The Lashed is their best seller, its a park boot, its soft and easy to hike in, very little support, 32's version of the Burton Moto. That being said it is not a low end boot. It is still a nice $200 boot that will take a beating (although it will be a bit mushy).

The Tm-Two is mid stiff, all mountain, team loving boot. I know many many people who use this boot, it may even be more popular than the Lashed. It is the boot to rule all boots - if it fits.

The Prime is their freeride ultra stiff boot.

Learned to tie shoes almost 35 year ago. Still no problems. Traditional laces own. If you have a foot shaped like a walrus penis (like BA) you may need BOA for a proper fit.


----------



## Steezus Christ (Jul 29, 2013)

get the boots that fit you best, you can't rely on randoms on the internet that have absolutely zero idea of what your foot even looks like..

that being said, the prime i think will be too stiff for a freestyle/jumpy kind of guy. ive been riding tm twos for years and love them, they are comfortable for me and offer the support i need for all mountain resort riding while still allowing for a bit of flex to get tricky. when it comes to laces, traditional are the most customisable. its not rocket science bro, i learnt to tie my shoes when i was like 14, im sure you will manage. i pull the bottom half tight then tie a knot on each loop as i work my way up to the top.

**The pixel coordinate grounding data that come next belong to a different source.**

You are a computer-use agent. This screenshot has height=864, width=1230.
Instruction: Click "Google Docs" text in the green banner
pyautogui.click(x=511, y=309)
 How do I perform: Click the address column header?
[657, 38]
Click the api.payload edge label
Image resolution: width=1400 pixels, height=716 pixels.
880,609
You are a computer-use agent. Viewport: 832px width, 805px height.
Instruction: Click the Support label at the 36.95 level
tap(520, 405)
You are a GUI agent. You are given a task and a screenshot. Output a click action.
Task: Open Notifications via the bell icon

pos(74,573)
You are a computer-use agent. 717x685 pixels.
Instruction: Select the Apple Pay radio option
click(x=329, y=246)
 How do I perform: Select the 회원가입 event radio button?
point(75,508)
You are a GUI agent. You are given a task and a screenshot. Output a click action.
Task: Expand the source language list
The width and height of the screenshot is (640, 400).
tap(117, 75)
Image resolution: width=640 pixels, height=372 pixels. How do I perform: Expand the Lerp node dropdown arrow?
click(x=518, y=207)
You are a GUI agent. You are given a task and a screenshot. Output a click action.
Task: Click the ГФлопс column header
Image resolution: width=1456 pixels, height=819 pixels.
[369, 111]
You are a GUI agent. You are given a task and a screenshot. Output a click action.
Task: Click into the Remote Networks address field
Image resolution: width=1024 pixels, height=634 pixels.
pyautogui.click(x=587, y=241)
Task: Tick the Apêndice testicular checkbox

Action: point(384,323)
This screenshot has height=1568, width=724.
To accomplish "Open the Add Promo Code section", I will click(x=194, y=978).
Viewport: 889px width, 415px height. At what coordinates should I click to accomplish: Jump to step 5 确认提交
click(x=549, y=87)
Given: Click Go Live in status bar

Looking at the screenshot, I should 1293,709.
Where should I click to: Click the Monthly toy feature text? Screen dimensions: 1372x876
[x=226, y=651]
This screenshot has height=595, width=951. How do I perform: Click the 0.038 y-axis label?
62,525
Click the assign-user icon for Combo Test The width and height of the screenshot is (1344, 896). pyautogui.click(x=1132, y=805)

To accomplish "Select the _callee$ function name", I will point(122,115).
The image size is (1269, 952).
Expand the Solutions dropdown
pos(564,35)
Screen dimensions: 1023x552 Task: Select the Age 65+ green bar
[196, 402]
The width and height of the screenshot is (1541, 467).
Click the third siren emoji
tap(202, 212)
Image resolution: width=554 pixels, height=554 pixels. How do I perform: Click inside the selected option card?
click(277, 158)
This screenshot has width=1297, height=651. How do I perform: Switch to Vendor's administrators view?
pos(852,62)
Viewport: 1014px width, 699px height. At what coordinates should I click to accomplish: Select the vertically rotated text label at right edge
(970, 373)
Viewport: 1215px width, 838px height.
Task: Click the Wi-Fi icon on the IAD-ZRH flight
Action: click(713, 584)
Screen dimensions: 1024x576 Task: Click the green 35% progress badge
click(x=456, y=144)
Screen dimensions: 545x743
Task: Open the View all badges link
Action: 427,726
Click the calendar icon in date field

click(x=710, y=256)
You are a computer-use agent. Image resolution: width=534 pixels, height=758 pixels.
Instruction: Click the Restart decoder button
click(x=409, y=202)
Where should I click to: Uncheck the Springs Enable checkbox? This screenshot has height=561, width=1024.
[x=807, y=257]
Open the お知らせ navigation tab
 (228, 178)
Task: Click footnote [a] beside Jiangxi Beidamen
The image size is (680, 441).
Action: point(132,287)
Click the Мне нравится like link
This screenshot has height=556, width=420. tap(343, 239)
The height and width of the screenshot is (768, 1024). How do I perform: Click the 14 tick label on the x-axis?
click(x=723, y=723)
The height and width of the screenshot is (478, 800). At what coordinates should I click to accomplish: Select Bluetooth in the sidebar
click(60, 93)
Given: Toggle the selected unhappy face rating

:finger1: :finger1: :finger1: :finger1: :finger1: :finger1: :finger1: :finger1: :finger1:


----------



## RIDERUK (Oct 22, 2014)

snowklinger said:


> The Lashed is their best seller, its a park boot, its soft and easy to hike in, very little support, 32's version of the Burton Moto. That being said it is not a low end boot. It is still a nice $200 boot that will take a beating (although it will be a bit mushy).
> 
> The Tm-Two is mid stiff, all mountain, team loving boot. I know many many people who use this boot, it may even be more popular than the Lashed. It is the boot to rule all boots - if it fits.
> 
> ...


Yah. Sounds the the tm-two is my best bet...
Heard nothing but great things (other than the grip is poor)



Steezus Christ said:


> get the boots that fit you best, you can't rely on randoms on the internet that have absolutely zero idea of what your foot even looks like..
> 
> that being said, the prime i think will be too stiff for a freestyle/jumpy kind of guy. ive been riding tm twos for years and love them, they are comfortable for me and offer the support i need for all mountain resort riding while still allowing for a bit of flex to get tricky. when it comes to laces, traditional are the most customisable. its not rocket science bro, i learnt to tie my shoes when i was like 14, im sure you will manage. i pull the bottom half tight then tie a knot on each loop as i work my way up to the top.
> 
> :finger1: :finger1: :finger1: :finger1: :finger1: :finger1: :finger1: :finger1:


Yah i knw what ya mean. Out of interest did you size down with the tm's? :finger1::jumping1:


----------



## Steezus Christ (Jul 29, 2013)

i got the size that fit me best...


----------